Opinião

A década do clima

Por várias razões sou tentado a colocar o tema mais do lado da consciencialização individual, quer nos hábitos de consumo, quer no nosso contributo para a tomada de decisões nas organizações.

Começo por fazer uma declaração de princípio cujo objetivo é “desambiguar” o entendimento sobre o início da década. Para mim, a década de 20 começa agora, apesar de alguns entenderem que terá o seu início daqui a um ano. E, se há um século se iniciaram os “loucos” anos 20, nos nossos dias essa “loucura” é mais séria e remete-nos para a necessidade de um compromisso sério entre a humanidade e o planeta.

Nunca antes o tema do clima e da sustentabilidade estiveram tão na ordem do dia. Isto acontece porque houve um aumento significativo da consciencialização sobre os efeitos das alterações climáticas, ou pela incontornável agenda política da atualidade, ou pelas piores razões das consequências que as mesmas provocam nas populações, nas suas vidas e nas suas atividades económicas.

De uma coisa temos a certeza: há evidências claras da contribuição da atividade humana para o desequilíbrio dos ecossistemas. E o princípio do poluidor-pagador está longe de ser eficaz. O desequilíbrio ambiental não conhece fronteiras. Pode identificar autores, mas nem sempre esses são os prejudicados. Uma espécie de bumerangue, mas cujo retorno da ação de o lançar não é previsível, pois nem sempre volta à mão que o lançou.

Aqui reside o desafio da década. Os nossos antepassados bem sabiam que um curso de água que passasse por uma propriedade implicava um compromisso e respeito comunitários uma vez que esse recurso não conhece propriedade. O mesmo se passa com os oceanos e com o ar que respiramos. Não são de ninguém, mas são de todos. São recursos globais. Esse desafio porá a humanidade à prova. O conceito de posse territorial, na forma de região ou Estado, é demasiado ultrapassado e ineficaz para solucionar o problema que se adensa. E o relógio das alterações climáticas não apresenta evidências de abrandar. Pelo contrário.

As decisões políticas sobre a “descarbonização” do ambiente intensificar-se-ão. Mas a um ritmo que poderá não acompanhar as necessidades da natureza. São disso exemplo as medidas tomadas pela União Europeia, com regulamentação restritiva orientada aos fabricantes da indústria automóvel. O Regulamento Europeu 2019/631, aprovado pelo Parlamento Europeu e pelo Conselho no passado mês de abril vem fixar em 95 gramas por quilómetro o nível máximo admissível de emissão de CO2 por viatura ligeira. Medida que entrou em vigor no dia 1 de janeiro.
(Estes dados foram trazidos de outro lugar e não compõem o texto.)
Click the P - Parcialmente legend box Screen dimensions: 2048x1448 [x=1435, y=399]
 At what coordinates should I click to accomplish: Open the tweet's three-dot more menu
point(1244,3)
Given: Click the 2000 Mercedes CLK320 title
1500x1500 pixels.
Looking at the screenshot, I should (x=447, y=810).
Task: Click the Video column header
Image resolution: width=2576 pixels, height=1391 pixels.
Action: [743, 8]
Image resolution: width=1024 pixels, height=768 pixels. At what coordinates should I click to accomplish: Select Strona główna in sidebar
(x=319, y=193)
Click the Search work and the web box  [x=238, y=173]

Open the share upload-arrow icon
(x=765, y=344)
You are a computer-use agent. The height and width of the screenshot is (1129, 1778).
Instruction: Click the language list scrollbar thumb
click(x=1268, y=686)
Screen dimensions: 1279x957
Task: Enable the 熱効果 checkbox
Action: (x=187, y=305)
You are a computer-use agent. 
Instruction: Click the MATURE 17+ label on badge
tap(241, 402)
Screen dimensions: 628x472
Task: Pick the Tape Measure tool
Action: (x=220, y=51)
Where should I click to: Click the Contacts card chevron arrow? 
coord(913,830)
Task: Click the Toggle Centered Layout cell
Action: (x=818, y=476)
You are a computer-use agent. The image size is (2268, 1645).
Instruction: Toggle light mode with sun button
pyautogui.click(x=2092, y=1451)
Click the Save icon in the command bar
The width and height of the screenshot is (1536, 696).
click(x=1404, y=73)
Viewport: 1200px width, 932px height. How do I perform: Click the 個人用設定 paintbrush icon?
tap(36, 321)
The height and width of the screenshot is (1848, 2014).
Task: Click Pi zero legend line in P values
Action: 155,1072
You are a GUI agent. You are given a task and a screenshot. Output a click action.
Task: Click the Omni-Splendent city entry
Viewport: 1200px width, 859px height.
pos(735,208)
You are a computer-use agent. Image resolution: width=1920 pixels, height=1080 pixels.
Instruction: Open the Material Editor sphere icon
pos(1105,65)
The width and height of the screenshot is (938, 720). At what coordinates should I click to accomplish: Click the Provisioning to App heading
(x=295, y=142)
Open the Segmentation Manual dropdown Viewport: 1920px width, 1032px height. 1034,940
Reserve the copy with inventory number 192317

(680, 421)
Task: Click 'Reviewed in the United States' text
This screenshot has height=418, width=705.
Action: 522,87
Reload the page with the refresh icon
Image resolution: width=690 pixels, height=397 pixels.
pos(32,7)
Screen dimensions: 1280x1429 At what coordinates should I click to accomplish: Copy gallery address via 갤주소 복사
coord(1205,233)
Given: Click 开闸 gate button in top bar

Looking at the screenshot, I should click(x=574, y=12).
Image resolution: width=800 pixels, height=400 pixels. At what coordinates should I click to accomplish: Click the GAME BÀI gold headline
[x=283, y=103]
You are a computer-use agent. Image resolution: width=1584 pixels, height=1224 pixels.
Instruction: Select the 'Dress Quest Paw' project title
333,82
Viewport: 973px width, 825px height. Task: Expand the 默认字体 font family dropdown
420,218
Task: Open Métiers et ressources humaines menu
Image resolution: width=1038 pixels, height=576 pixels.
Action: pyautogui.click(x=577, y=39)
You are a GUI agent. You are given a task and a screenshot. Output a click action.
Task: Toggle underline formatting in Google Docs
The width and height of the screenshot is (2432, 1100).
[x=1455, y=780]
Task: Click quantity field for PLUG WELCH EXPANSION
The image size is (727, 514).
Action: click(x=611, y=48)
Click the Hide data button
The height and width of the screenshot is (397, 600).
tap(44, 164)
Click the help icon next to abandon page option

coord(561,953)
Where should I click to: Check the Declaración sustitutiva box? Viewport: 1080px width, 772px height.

Mas a forma como são impostas estas regras têm um efeito muito diluído no tempo, com um ajustamento lento no comportamento dos consumidores e nos fabricantes. Na prática, os fabricantes têm um ano para se ajustar a esta medida, os valores-limite de emissões são uma média do total das unidades fabricadas, e veículos com emissões superiores fabricados nos anos anteriores poderão continuar a circular. Ou seja, na prática, a urgência das medidas tende a ser muito pouco sentida.

Por estes e por outros exemplos, sou tentado a colocar o tema mais do lado da consciencialização individual, quer nos hábitos de consumo, quer no nosso contributo para a tomada de decisões nas organizações. Por exemplo, no sistema financeiro começa a fazer caminho a tendência para a inclusão dos temas ambientais na decisão e gestão do risco de crédito. Porque efetivamente, uma empresa, na sua atividade, pode estar mais ou menos exposta a riscos de incumprimento consoante o impacto que a sua laboração tem no ambiente. E não apenas na sua atividade direta, mas na cadeia de valor em que se insere, a montante e a jusante.

Dir-se-á que não se anda mais depressa em consciência pelos efeitos económicos negativos que medidas abruptas provocariam na economia. Mas, todos os dias nos chegam sinais que as catástrofes naturais poderão ter efeitos negativos de grande monta no sistema económico por nós concebido. Será que o clima espera?